━━ Given records ━━

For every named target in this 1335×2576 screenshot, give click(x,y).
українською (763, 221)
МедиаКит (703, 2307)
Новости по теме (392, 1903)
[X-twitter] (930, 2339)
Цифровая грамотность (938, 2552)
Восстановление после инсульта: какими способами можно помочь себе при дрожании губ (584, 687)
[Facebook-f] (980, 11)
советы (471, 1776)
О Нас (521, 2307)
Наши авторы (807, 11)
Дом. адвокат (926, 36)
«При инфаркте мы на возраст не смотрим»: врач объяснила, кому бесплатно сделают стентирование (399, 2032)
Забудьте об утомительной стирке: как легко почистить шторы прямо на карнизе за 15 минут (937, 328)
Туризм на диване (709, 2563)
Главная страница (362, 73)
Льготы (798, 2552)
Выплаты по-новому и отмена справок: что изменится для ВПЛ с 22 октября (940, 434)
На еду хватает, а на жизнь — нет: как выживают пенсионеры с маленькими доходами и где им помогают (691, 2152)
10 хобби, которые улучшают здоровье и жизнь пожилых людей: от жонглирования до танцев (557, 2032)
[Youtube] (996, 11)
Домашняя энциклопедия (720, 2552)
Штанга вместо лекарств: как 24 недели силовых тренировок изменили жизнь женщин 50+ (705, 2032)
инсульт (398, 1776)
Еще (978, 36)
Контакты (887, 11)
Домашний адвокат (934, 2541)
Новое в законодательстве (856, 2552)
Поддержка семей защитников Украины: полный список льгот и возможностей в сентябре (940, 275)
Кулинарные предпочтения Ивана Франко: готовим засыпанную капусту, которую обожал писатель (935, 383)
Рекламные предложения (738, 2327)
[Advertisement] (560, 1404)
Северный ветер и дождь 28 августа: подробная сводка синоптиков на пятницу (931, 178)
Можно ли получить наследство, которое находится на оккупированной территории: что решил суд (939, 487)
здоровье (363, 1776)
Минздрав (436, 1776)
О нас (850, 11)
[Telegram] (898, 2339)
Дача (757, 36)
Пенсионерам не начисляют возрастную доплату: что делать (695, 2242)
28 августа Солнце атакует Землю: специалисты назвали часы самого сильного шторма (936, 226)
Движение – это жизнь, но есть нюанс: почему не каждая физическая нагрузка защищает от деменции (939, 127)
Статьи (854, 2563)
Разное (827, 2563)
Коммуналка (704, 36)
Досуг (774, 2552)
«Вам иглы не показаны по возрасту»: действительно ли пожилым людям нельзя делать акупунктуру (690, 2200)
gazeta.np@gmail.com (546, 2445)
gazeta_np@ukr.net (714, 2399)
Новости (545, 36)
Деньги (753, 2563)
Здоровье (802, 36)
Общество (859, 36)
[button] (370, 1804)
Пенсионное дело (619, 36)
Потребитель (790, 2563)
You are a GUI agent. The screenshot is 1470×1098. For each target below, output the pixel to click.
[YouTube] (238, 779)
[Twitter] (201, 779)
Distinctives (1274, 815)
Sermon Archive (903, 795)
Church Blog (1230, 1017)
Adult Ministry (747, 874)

━━━

**Brief**.
Your answer must be the lines from the one containing "Здоровье (802, 36)" through the last line of the entries, copied exactly, with no other lines.

**Task solution**.
Здоровье (802, 36)
Общество (859, 36)
[button] (370, 1804)
Пенсионное дело (619, 36)
Потребитель (790, 2563)
You are a GUI agent. The screenshot is 1470×1098. For each target below, output the pixel to click.
[YouTube] (238, 779)
[Twitter] (201, 779)
Distinctives (1274, 815)
Sermon Archive (903, 795)
Church Blog (1230, 1017)
Adult Ministry (747, 874)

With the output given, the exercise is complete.